Beyond that, someone (@rprichard?) once pointed out to me that relocation packing isn't necessarily better for performance. It's likely a better default for most apps that are not cautiously trimming their public API surface, but in the ideal case where an app has only a single shared library (with all dependencies statically linked into that library) and the only public function in that library is JNI_OnLoad, there may be few enough relocations for the packing to be a net negative? Something someone should test before making this the default. I have some notes in my backlog from someone with some advice on doing that:
bionic/benchmarks/linker_relocation run_bench_with_ninja.sh script
That script will create a synthetic benchmark from libandroid_servers.so, but it can be adjusted to work with some other shared object.
but in the ideal case where an app has only a single shared library ... there may be few enough relocations for the packing to be a net negative?

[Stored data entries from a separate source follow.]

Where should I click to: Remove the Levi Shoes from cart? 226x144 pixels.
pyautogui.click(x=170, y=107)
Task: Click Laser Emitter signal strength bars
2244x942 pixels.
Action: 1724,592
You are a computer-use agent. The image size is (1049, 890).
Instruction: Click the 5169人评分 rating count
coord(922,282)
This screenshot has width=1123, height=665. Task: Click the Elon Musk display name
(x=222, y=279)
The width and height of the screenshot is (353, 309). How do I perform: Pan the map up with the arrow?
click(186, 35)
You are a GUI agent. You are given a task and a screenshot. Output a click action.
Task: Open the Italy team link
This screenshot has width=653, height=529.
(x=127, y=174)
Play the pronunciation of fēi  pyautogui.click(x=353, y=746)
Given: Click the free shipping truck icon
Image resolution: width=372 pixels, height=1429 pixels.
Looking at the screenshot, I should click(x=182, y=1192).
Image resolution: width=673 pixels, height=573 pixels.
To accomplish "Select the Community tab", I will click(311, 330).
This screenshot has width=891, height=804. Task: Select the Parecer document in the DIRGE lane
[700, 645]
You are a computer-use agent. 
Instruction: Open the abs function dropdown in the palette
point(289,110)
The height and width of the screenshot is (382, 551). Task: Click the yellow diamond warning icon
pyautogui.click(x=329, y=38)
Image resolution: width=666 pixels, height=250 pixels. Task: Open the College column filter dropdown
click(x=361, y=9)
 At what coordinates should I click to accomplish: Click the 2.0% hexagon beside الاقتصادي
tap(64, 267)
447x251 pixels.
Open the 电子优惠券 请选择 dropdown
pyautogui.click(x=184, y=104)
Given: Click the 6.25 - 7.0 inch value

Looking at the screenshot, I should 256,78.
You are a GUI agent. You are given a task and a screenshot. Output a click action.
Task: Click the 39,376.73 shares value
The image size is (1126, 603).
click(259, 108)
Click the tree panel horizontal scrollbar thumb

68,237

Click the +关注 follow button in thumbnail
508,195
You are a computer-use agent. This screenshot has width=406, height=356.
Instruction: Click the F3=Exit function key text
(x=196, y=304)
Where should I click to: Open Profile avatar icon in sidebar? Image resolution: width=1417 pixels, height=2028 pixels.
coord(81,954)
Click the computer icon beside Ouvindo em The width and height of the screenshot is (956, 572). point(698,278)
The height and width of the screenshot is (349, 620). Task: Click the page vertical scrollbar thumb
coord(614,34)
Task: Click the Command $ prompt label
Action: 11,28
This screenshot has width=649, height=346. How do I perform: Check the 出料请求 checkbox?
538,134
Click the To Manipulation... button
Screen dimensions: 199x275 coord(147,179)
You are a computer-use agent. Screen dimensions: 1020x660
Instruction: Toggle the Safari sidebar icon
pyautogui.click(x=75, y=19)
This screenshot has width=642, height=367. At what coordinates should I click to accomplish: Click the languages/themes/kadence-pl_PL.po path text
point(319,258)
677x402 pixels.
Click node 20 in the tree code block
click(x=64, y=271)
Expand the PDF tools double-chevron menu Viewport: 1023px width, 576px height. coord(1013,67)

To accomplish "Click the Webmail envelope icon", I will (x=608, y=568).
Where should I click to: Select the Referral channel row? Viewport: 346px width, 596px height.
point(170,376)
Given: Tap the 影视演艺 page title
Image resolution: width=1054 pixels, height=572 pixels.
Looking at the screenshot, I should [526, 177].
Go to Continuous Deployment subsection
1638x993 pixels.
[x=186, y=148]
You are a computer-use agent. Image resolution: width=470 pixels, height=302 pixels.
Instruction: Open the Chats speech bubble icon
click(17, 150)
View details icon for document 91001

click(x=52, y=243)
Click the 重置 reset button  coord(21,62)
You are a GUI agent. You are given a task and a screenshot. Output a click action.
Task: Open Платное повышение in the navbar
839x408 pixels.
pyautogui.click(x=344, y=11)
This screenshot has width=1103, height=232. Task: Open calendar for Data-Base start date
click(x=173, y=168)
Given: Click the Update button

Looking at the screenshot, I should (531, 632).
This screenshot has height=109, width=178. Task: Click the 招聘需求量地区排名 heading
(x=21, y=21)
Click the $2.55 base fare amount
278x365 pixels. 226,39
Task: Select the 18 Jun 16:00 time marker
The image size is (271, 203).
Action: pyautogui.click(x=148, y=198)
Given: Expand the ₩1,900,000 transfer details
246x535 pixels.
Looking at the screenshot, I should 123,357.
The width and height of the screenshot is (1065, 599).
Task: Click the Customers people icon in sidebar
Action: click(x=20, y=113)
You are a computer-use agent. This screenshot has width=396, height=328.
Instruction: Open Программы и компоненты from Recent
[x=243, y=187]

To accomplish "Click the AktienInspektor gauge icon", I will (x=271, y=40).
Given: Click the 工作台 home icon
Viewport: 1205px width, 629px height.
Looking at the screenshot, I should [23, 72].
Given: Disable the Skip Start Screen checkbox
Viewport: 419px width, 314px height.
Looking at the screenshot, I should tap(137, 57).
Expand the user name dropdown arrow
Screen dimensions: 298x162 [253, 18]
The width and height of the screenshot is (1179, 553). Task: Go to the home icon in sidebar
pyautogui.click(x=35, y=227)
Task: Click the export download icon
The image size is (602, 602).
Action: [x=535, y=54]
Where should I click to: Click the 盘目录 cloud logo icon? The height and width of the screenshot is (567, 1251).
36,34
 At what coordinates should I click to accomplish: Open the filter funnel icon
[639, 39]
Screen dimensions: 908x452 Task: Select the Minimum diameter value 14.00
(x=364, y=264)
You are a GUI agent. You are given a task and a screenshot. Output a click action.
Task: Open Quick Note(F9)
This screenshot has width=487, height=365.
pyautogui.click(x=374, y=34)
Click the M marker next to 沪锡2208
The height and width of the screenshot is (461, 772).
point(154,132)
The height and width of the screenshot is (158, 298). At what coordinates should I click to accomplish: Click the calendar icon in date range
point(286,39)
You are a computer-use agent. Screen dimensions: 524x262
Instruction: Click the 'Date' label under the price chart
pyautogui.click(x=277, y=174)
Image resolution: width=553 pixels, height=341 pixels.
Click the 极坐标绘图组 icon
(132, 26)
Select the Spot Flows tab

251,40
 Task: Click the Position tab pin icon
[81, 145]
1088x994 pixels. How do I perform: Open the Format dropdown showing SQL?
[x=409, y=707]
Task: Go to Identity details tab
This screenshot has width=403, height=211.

normally i'd trust rprichard's gut over mine in all things linker, but ... if that were true, why was chrome so keen on relocation packing?
normally i'd trust rprichard's gut over mine in all things linker, but ... if that were true, why was chrome so keen on relocation packing?
Chrome has an abnormal number of relocations, aiui.
Chrome has an abnormal number of relocations, aiui.
exactly. and they might be bloated, but they're not idiots, so my assumption is that your "isn't necessarily better" argument is probably flawed :-)
Big things like Chrome are the type of app that I expect to benefit from this. It's the smaller ones where it would maybe be a net negative. Or maybe what you're getting at is that if it's small enough for packed relocations to be harmful, the load time is probably already fast enough for that harm to be unnoticeable. I'd buy that.
once pointed out to me that relocation packing isn't necessarily better for performance
Packed relocations don't add a significant fixed cost (run-time or size), so I'm not worried about small libraries.
My worry was that the for_all_packed_relocs() linker function would make each relocation slower to process, so loading a library with many relocations might be slower. OTOH, I'd guess that the CPU decoding time is mostly irrelevant compared to the time required to read the relocation data. (Especially if it has to be read from flash...)